William Curry, MDWilliam Curry, MDThe track was established with the vision of Dr. William Curry of the UAB Division of General Internal Medicine and former chief medical resident Ashley Haddad, who identified an increasing interest in addressing the population level issues that affect health outcomes. It has grown from time spent on block month in the MPower clinic to a formalized curriculum with didactic sessions and time spent in the UAB Providing Access to Healthcare (PATH) clinic several months of the year for interested residents.

The PATH clinic is intended for diabetes management for patients without insurance. The staff includes nursing, physicians, social work, nutrition, mental health, and optometry among other practitioners. It is entirely free to the patients. A clinic focused on health disparities is not a new operation: from 2012 to 2015, UAB students, residents, and attendings served at a clinic operated by MPower Ministries in Avondale. It was originally an outreach nurse practitioner clinic, but with a Heath Resources and Services Administration grant from the U.S. Department of Health and Human Services it grew into a multidisciplinary effort. In July 2015, the clinic opened at its new location at the Medical Towers building on 11th Avenue.

“The resident PATH Clinic is one of the most satisfying experiences of my professional career,” says Dr. Bill Curry.  “Our residents love the hands-on experience of putting together the complicated pieces of a safety net clinic. They get to see the positive difference in the lives of their patients, and they come away with skills they can use for a lifetime.”

The PATH clinic is able to offer insulin, and at times glucometers, lancets, and syringes to patients in addition to diabetes education, wound care, and eye exams. With the help of social work and RN case managers, patients are often able to find affordable sources for their prescriptions, to become recipients of patient assistance programs, or receive donated or sample medications. Although the chief focus is diabetes, many of these patients have comorbidities that the physicians in the PATH clinic help to manage including hypertension, hyperlipidemia, and depression.

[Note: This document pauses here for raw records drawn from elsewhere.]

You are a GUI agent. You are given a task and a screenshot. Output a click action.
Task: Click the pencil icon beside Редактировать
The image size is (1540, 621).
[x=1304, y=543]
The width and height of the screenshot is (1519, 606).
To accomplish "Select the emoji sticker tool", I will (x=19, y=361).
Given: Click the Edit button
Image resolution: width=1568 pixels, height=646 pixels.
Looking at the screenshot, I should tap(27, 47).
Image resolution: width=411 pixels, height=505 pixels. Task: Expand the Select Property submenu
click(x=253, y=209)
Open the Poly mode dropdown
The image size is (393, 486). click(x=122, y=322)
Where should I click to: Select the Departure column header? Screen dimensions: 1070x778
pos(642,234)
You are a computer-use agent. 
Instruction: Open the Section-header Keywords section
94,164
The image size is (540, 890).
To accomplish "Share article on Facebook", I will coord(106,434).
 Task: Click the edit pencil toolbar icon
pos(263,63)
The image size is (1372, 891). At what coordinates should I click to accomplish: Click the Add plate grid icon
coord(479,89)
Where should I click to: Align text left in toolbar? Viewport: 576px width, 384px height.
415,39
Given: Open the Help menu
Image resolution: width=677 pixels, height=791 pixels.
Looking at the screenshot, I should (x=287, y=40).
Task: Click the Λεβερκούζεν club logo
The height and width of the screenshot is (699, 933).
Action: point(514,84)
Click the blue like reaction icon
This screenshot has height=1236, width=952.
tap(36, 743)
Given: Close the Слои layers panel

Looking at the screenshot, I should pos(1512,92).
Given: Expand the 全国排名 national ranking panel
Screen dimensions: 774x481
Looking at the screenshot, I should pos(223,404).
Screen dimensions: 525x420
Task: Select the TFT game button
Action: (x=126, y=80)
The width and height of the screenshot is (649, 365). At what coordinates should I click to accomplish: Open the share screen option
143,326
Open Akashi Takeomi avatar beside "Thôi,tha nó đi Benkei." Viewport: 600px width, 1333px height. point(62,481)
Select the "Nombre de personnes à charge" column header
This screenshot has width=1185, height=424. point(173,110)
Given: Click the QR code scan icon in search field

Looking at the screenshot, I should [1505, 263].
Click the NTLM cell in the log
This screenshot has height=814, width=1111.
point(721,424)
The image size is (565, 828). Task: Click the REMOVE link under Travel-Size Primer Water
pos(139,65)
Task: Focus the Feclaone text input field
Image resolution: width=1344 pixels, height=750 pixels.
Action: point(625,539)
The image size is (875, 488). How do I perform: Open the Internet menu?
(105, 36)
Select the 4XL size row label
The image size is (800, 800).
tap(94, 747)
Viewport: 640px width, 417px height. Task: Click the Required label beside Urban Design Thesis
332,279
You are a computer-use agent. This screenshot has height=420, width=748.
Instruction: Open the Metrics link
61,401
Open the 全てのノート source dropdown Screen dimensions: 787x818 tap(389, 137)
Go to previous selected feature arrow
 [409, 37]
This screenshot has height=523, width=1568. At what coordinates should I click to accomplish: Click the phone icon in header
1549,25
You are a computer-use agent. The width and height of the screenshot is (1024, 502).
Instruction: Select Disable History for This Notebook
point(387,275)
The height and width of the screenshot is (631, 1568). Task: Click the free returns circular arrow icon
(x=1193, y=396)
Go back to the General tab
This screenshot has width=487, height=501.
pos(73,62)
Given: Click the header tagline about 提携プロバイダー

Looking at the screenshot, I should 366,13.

Even through its relatively short lifespan, the PATH clinic has demonstrated significant benefit to the patients it serves. “Eventually we figured out that the key to better quality and lower costs was to have effective care coordination,” Dr. Curry recounts. “It sounds simple, but in the busy clinic environment it can be so easy to miss what is important but not so urgent.” Data shows that in the 12 months prior to coming to the PATH clinic, 254 diabetic patients had cost the health system $2.5 million through frequent health care usage. In the subsequent 12 months, that cost fell to $1.0 million. That savings was also associated with a 57% reduction in hospital admissions. As a result of the cost savings to UAB Medicine, the leaders of the project were able to obtain funding from the Health System for the clinic after the HRSA grant ended last summer.

Currently, eighteen residents are involved in the PATH clinic with twenty-six residents participating in the didactic sessions. Interest continues to grow, with eleven new residents planning on participating next year. When asked about his experiences as a member of the HDT, Rajat Kalra (PGY-3) expresses that one thing he enjoyed was “…learning about community resources for indigent patients that I was largely unaware of while in second year. I was able to apply these to the care for other patients later in third year”. Until the time comes when inequities in access to care, education, and finance no longer impact our patients in Birmingham, the HDT will be a valuable resource in providing education to residents as well as the opportunity to work with other specialties to provide comprehensive care to patients with severely limited health care access.


1 United Health Foundation. “2015 Alabama: State Public Health Statistics.”. America’s Health Rankings. Americashealthrankings.org/Al. Accessed Apr 30 2016.